Stored records
........

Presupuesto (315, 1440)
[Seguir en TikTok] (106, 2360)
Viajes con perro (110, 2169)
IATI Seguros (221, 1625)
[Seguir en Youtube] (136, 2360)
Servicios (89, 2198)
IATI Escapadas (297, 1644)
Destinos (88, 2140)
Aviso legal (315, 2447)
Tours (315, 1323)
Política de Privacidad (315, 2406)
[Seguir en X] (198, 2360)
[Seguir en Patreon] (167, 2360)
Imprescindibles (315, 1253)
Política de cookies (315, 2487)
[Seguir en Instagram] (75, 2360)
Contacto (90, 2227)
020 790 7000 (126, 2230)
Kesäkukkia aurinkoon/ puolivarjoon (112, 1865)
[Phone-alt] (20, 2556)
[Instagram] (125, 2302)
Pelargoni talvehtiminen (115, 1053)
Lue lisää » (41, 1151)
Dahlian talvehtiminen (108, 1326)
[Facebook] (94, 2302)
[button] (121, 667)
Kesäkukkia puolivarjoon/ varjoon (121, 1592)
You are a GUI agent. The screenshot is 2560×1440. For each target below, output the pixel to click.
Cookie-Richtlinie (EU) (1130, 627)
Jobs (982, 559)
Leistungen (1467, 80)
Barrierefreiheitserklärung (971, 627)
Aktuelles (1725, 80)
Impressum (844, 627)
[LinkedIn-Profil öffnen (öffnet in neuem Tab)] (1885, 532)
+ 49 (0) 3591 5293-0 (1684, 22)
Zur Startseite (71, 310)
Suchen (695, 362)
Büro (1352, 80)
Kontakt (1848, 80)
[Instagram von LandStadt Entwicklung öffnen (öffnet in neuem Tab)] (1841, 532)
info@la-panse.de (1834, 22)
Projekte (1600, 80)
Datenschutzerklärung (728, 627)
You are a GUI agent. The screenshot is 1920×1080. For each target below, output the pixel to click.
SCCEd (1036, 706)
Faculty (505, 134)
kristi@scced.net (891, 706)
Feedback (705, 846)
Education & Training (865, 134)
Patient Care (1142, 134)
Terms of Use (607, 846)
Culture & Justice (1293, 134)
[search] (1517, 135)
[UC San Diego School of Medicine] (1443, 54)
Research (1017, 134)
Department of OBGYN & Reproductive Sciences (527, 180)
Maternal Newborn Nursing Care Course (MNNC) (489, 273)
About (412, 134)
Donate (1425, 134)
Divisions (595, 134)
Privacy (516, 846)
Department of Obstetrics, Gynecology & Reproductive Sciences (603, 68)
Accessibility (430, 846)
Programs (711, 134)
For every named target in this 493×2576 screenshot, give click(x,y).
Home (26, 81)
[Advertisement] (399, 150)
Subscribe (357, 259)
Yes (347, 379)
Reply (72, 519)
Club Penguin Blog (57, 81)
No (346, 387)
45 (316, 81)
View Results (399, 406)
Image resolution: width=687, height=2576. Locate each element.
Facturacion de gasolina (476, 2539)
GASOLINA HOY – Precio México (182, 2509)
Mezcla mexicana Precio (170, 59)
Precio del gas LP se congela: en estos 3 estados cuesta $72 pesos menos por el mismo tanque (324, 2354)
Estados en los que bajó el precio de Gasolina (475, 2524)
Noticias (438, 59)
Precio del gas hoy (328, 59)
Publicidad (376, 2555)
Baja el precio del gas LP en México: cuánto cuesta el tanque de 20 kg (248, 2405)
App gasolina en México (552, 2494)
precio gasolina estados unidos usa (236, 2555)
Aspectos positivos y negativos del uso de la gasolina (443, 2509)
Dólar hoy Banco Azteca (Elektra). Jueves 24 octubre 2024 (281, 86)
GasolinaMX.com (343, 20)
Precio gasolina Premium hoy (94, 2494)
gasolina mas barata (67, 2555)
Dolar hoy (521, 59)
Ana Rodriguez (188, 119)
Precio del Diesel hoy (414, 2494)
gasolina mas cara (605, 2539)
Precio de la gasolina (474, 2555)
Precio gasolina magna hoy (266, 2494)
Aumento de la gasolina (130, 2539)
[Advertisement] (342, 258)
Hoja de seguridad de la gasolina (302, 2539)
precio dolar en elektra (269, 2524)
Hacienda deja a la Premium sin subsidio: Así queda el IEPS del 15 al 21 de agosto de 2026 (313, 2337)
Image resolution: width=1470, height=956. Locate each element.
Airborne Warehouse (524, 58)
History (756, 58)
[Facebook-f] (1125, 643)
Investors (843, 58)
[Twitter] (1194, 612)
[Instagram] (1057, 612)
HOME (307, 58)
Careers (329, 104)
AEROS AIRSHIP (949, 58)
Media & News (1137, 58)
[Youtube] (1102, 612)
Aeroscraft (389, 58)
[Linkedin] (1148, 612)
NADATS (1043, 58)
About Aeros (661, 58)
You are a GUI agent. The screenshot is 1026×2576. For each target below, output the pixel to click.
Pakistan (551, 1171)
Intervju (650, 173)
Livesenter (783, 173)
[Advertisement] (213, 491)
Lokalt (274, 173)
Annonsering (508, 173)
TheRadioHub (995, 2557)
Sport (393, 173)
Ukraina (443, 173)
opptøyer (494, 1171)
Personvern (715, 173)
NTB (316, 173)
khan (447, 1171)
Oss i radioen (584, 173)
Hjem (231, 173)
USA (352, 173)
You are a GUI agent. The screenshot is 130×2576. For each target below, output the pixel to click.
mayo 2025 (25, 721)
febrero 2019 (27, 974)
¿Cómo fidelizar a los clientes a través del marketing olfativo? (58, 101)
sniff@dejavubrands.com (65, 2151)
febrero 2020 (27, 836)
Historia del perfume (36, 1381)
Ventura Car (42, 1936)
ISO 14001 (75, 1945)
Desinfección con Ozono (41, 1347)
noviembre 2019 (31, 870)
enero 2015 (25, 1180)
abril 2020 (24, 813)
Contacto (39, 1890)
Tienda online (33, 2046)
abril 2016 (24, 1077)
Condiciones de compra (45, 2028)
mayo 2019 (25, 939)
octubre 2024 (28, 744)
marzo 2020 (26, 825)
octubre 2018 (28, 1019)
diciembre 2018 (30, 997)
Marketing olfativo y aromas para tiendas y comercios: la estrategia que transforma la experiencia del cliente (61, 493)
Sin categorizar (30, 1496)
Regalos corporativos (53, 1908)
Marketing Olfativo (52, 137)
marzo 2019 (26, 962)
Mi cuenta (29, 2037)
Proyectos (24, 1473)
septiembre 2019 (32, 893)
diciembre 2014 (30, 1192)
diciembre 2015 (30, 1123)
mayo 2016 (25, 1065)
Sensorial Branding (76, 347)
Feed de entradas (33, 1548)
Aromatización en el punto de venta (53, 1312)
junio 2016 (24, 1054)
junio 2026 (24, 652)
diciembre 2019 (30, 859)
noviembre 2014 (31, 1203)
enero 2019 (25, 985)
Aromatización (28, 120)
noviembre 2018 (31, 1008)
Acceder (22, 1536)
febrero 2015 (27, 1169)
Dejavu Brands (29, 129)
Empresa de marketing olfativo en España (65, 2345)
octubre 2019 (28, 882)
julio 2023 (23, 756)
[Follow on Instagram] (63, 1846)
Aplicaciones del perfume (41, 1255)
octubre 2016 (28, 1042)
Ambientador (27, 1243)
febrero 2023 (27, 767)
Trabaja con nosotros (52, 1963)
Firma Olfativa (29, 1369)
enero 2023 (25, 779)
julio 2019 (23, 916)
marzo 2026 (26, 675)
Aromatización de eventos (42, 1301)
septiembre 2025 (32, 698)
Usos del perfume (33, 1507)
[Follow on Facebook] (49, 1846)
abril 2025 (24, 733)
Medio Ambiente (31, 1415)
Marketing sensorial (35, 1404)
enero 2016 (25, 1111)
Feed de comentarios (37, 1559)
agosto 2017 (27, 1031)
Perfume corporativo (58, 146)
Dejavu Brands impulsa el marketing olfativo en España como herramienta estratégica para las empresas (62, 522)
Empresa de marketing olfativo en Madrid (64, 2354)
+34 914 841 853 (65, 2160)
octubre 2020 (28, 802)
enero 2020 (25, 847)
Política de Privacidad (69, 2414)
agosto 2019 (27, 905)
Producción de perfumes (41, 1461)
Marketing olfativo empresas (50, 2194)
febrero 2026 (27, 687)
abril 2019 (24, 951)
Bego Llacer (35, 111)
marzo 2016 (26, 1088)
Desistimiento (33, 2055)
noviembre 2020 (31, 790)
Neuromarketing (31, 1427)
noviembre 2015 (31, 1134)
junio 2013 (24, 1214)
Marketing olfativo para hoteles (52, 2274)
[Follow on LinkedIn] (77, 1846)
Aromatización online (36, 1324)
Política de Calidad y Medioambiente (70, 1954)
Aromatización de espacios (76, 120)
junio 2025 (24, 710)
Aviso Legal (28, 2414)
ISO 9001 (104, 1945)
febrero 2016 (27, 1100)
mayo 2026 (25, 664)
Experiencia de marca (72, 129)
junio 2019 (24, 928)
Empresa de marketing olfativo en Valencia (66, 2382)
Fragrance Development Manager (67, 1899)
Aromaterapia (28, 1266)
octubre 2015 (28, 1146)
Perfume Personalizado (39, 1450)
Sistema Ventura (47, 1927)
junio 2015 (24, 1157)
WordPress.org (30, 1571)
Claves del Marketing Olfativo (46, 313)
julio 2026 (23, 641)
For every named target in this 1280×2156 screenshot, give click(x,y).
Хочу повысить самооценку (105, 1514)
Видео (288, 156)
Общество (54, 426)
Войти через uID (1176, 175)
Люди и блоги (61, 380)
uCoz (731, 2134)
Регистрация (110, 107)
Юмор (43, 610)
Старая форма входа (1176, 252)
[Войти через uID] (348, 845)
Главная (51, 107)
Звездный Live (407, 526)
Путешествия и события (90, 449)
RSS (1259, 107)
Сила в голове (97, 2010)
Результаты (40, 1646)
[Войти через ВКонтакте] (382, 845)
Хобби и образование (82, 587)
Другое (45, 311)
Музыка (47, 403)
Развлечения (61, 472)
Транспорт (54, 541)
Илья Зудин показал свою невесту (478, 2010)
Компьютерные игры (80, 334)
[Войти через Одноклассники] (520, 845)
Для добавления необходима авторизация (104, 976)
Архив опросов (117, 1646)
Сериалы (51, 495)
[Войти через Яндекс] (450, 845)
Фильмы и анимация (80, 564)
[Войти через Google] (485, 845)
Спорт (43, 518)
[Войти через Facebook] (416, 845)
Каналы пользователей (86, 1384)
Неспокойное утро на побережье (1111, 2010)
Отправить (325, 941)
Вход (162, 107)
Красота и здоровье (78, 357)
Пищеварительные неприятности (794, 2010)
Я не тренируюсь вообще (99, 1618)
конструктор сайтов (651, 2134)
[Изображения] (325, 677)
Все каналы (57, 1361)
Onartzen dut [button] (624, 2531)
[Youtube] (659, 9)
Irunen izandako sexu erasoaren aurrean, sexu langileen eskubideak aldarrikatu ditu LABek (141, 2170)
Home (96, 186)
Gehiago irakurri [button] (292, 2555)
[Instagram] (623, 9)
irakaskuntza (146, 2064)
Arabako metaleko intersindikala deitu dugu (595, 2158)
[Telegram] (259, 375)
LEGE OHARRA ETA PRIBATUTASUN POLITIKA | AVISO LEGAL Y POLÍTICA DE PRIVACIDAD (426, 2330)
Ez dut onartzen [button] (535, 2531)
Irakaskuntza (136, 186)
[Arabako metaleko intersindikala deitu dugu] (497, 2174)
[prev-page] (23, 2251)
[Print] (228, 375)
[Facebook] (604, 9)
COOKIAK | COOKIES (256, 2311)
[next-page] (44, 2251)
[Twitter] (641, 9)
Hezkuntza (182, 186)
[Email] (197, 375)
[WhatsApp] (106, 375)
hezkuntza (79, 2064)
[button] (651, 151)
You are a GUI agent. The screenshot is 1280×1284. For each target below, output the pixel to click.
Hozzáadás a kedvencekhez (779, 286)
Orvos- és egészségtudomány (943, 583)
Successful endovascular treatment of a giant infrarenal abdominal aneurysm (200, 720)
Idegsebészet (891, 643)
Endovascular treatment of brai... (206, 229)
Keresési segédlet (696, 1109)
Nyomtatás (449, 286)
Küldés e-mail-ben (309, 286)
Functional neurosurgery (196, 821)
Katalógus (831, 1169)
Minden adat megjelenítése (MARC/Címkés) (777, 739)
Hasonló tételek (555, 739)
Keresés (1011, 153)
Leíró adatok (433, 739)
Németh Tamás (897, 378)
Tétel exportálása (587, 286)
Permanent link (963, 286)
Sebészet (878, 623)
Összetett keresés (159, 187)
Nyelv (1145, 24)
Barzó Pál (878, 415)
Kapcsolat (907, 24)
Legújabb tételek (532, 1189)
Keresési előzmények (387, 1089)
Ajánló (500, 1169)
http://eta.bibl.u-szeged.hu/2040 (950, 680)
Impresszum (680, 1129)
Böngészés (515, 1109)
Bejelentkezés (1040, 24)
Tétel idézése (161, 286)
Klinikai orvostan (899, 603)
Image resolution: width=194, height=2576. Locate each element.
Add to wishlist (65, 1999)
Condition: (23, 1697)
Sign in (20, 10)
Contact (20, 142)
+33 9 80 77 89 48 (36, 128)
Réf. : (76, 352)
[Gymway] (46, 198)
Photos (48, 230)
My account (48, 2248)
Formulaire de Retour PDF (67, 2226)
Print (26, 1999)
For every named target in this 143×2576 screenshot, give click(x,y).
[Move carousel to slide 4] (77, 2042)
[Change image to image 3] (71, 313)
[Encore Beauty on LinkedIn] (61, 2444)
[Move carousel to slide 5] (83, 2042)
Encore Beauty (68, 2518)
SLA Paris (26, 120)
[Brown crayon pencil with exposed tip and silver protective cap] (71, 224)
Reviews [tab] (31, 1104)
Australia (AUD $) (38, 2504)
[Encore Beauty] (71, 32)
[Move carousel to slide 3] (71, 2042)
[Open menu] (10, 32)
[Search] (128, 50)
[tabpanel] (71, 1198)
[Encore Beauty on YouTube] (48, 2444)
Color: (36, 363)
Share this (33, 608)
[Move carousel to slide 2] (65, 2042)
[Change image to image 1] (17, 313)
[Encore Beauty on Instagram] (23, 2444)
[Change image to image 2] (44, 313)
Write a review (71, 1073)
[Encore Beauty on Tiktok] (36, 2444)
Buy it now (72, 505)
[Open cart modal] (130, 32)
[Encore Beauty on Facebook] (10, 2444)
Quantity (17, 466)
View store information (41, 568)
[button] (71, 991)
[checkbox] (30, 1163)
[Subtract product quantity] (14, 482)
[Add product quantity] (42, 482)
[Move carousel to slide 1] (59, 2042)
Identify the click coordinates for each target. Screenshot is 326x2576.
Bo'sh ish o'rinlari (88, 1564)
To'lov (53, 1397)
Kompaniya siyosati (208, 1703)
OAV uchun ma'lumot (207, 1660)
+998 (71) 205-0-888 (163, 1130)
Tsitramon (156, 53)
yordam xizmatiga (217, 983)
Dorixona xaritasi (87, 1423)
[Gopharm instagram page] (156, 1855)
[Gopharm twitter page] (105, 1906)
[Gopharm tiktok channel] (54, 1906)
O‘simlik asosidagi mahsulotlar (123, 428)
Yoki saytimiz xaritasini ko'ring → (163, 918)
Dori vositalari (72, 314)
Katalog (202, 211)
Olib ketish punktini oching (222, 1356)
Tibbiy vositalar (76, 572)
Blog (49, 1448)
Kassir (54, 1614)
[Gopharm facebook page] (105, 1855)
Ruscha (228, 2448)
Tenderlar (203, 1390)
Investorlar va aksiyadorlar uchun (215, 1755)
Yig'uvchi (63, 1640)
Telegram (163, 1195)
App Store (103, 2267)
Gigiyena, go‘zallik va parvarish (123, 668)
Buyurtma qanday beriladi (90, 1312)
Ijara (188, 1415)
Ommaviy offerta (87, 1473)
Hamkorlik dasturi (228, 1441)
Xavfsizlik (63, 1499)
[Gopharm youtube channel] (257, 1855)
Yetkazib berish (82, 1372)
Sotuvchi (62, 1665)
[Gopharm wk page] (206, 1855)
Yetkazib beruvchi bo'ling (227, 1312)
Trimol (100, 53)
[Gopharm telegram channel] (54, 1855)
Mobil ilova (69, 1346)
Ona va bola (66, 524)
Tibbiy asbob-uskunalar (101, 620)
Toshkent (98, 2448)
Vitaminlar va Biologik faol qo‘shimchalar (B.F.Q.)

........

**Task directions**
Transcribe the records from their first line. Stop after the line with "Política de Privacidad (315, 2406)", including it.

**Final answer**
Presupuesto (315, 1440)
[Seguir en TikTok] (106, 2360)
Viajes con perro (110, 2169)
IATI Seguros (221, 1625)
[Seguir en Youtube] (136, 2360)
Servicios (89, 2198)
IATI Escapadas (297, 1644)
Destinos (88, 2140)
Aviso legal (315, 2447)
Tours (315, 1323)
Política de Privacidad (315, 2406)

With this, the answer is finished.